◆ Material provided
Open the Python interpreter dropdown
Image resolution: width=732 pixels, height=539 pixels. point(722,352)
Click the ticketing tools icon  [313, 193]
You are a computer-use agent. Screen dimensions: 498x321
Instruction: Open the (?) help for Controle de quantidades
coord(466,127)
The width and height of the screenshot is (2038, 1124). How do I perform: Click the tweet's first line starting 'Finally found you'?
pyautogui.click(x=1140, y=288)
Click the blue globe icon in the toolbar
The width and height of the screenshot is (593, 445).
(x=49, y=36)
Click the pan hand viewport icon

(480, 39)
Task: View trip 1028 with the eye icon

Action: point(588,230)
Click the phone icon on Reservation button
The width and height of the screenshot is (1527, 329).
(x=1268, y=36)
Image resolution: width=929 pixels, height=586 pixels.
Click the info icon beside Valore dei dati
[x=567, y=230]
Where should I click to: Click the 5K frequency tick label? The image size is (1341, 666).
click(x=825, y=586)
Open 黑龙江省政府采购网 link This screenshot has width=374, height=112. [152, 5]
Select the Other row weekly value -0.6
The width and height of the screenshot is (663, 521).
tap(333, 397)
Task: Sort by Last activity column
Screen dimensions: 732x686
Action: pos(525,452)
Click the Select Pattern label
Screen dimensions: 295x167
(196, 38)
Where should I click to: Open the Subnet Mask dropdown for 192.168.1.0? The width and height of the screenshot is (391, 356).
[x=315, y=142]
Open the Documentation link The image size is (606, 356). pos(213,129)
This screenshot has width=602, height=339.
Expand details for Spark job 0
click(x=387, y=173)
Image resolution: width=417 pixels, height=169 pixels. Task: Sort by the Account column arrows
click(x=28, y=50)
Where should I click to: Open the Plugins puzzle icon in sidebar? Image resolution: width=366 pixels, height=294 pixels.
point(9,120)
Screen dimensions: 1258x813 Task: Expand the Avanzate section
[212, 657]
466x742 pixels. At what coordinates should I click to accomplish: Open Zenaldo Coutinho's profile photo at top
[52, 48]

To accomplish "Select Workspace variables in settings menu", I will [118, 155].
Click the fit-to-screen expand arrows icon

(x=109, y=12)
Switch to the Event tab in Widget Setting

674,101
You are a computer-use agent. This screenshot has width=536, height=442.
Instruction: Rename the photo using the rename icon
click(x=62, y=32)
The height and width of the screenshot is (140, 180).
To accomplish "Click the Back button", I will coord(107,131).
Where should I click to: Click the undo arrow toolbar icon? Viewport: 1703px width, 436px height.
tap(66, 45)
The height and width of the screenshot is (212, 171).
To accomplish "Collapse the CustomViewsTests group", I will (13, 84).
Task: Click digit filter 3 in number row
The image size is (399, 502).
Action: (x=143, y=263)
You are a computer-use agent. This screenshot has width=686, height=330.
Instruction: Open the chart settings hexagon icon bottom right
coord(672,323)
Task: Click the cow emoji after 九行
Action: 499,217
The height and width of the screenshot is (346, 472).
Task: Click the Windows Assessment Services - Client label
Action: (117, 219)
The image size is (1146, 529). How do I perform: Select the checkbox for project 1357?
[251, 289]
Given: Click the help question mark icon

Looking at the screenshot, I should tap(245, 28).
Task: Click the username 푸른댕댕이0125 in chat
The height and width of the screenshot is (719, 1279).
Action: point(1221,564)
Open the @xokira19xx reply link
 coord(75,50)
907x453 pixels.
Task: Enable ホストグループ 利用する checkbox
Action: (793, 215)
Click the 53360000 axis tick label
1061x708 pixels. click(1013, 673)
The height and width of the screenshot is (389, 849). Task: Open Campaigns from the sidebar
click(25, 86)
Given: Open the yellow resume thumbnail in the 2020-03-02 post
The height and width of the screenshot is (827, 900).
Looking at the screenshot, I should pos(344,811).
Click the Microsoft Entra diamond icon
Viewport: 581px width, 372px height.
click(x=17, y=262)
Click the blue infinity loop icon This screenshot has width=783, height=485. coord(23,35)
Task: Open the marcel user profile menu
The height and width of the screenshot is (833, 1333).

◆ Short task
Rewrite the listing above, changing "Documentation" to "Support" and leaving everything else as it is.

◆ Reply to the task
Open the Python interpreter dropdown
Image resolution: width=732 pixels, height=539 pixels. point(722,352)
Click the ticketing tools icon  [313, 193]
You are a computer-use agent. Screen dimensions: 498x321
Instruction: Open the (?) help for Controle de quantidades
coord(466,127)
The width and height of the screenshot is (2038, 1124). How do I perform: Click the tweet's first line starting 'Finally found you'?
pyautogui.click(x=1140, y=288)
Click the blue globe icon in the toolbar
The width and height of the screenshot is (593, 445).
(x=49, y=36)
Click the pan hand viewport icon

(480, 39)
Task: View trip 1028 with the eye icon

Action: point(588,230)
Click the phone icon on Reservation button
The width and height of the screenshot is (1527, 329).
(x=1268, y=36)
Image resolution: width=929 pixels, height=586 pixels.
Click the info icon beside Valore dei dati
[x=567, y=230]
Where should I click to: Click the 5K frequency tick label? The image size is (1341, 666).
click(x=825, y=586)
Open 黑龙江省政府采购网 link This screenshot has width=374, height=112. [152, 5]
Select the Other row weekly value -0.6
The width and height of the screenshot is (663, 521).
tap(333, 397)
Task: Sort by Last activity column
Screen dimensions: 732x686
Action: pos(525,452)
Click the Select Pattern label
Screen dimensions: 295x167
(196, 38)
Where should I click to: Open the Subnet Mask dropdown for 192.168.1.0? The width and height of the screenshot is (391, 356).
[x=315, y=142]
Open the Support link The image size is (606, 356). pos(213,129)
This screenshot has width=602, height=339.
Expand details for Spark job 0
click(x=387, y=173)
Image resolution: width=417 pixels, height=169 pixels. Task: Sort by the Account column arrows
click(x=28, y=50)
Where should I click to: Open the Plugins puzzle icon in sidebar? Image resolution: width=366 pixels, height=294 pixels.
point(9,120)
Screen dimensions: 1258x813 Task: Expand the Avanzate section
[212, 657]
466x742 pixels. At what coordinates should I click to accomplish: Open Zenaldo Coutinho's profile photo at top
[52, 48]

To accomplish "Select Workspace variables in settings menu", I will [118, 155].
Click the fit-to-screen expand arrows icon

(x=109, y=12)
Switch to the Event tab in Widget Setting

674,101
You are a computer-use agent. This screenshot has width=536, height=442.
Instruction: Rename the photo using the rename icon
click(x=62, y=32)
The height and width of the screenshot is (140, 180).
To accomplish "Click the Back button", I will coord(107,131).
Where should I click to: Click the undo arrow toolbar icon? Viewport: 1703px width, 436px height.
tap(66, 45)
The height and width of the screenshot is (212, 171).
To accomplish "Collapse the CustomViewsTests group", I will (13, 84).
Task: Click digit filter 3 in number row
The image size is (399, 502).
Action: (x=143, y=263)
You are a computer-use agent. This screenshot has width=686, height=330.
Instruction: Open the chart settings hexagon icon bottom right
coord(672,323)
Task: Click the cow emoji after 九行
Action: 499,217
The height and width of the screenshot is (346, 472).
Task: Click the Windows Assessment Services - Client label
Action: (117, 219)
The image size is (1146, 529). How do I perform: Select the checkbox for project 1357?
[251, 289]
Given: Click the help question mark icon

Looking at the screenshot, I should tap(245, 28).
Task: Click the username 푸른댕댕이0125 in chat
The height and width of the screenshot is (719, 1279).
Action: point(1221,564)
Open the @xokira19xx reply link
 coord(75,50)
907x453 pixels.
Task: Enable ホストグループ 利用する checkbox
Action: (793, 215)
Click the 53360000 axis tick label
1061x708 pixels. click(1013, 673)
The height and width of the screenshot is (389, 849). Task: Open Campaigns from the sidebar
click(25, 86)
Given: Open the yellow resume thumbnail in the 2020-03-02 post
The height and width of the screenshot is (827, 900).
Looking at the screenshot, I should pos(344,811).
Click the Microsoft Entra diamond icon
Viewport: 581px width, 372px height.
click(x=17, y=262)
Click the blue infinity loop icon This screenshot has width=783, height=485. coord(23,35)
Task: Open the marcel user profile menu
The height and width of the screenshot is (833, 1333).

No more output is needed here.